VentureBeat considered the game above average, but criticized its lack of originality and self-identity, saying that "Other than several things in the game that don't work as well as you would expect, the game is well above average. It was fun to play and very reminiscent of previous Bond games and movies." At GameSpot, Shaun McInnis had different thoughts, stating: "The game has solid shooting mechanics and slick melee combat; Driving sections are a blast; Great production values; Globe-trotting story allows for lots of environmental variety", but criticized its initial slowness during the prologue.

In the years since Blood Stones release, the game underwent critical re-evaluations and was highlighted as one of the best James Bond games.

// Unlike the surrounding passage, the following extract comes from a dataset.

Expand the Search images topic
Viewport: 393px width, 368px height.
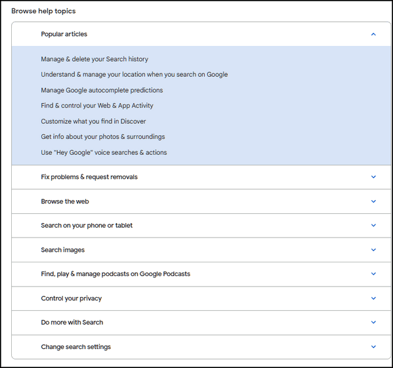point(201,250)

In September 2021, Den of Geek ranked the game as the eighth best game in the James Bond franchise to date. In November 2021, Screen Rant ranked the game as the third best James Bond game to play before the release of the new James Bond game.

Aggregate score
| Aggregator | Score |
|---|---|
| Metacritic | NDS: 70/100 PS3: 65/100 PC: 63/100 X360: 62/100 |

Review scores
| Publication | Score |
|---|---|
| 1Up.com | B− |
| Destructoid | 5.0/10 |
| Edge | 5.0/10 |
| Eurogamer | 5.0/10 |
| Famitsu | 30/40 |
| Game Informer | 7.5/10 |
| GameSpot | 7.5/10 |
| GamesRadar+ | 3/5 |
| Giant Bomb | 3/5 |
| IGN | 5.0/10 7.0/10 (NDS) |
| Joystiq | 4/5 |
| Official Xbox Magazine (US) | 6/10 |
| PC Gamer (US) | 5.4/10 |
| The Guardian | 2/5 |
| VentureBeat | 7.5/10 |
| VideoGamer.com | 5.0/10 |
| The Escapist | 4/5 |
| The Telegraph | 7.0/10 |

===Sales===
In the United Kingdom, the game debuted at No. 18 on the charts, five positions below GoldenEye 007 for Wii and DS, which was released alongside Blood Stone on the same week. During its first month in Europe, the game sold approximately 176,907 copies. In the United States, Blood Stone has only sold 104,540 across all platforms in the same period.

===Accolades===

Year: Award; Category; Result; Ref
2010: GoldSpirit Awards; Best Original Video Game Score; Nominated
Spike Video Game Awards: Best Original Score; Nominated
Best Graphics: Nominated
Best Performance by a Human Male (Daniel Craig as James Bond): Nominated
Best Performance by a Human Female (Judi Dench as M): Nominated
2011: British Academy Games Awards; Original Music; Nominated
International Film Music Critics Association: Best Original Score for a Video Game or Interactive Media; Nominated
Ivor Novello Awards: Best Original Video Game Score; Nominated
2012: Music + Sound Awards; Best Original Composition (Video Games); Won

===Abandonment===
On 4 January 2013, Activision removed all of its digital James Bond titles from sale with no advance notice. These included James Bond 007: Blood Stone and all other James Bond games published by the company. Activision's license of the James Bond property from MGM and EON was established in 2006 and was due to expire in 2014. However, given the broad delistings in early 2013 it has been speculated that their license was revoked rather than allowing it to run to term.

==Cancelled sequel==
In December 2010, it was reported that a new James Bond game was in development by Activision, planned as a sequel to Blood Stone, with art materials and an uploaded video showing a gameplay trailer being leaked shortly after the report. Developed by Raven Software, the game was codenamed 007: Risico, being based on Ian Fleming's short story “Risico” with the plotline expanded and involved with other unseen elements from James Bond novels written by Ian Fleming himself. 007: Risico should have been released during Christmas 2010, if Blood Stone had been released (as originally planned) in 2009. Due to low sales of Blood Stone, along with financial problems at MGM, the game was scrapped.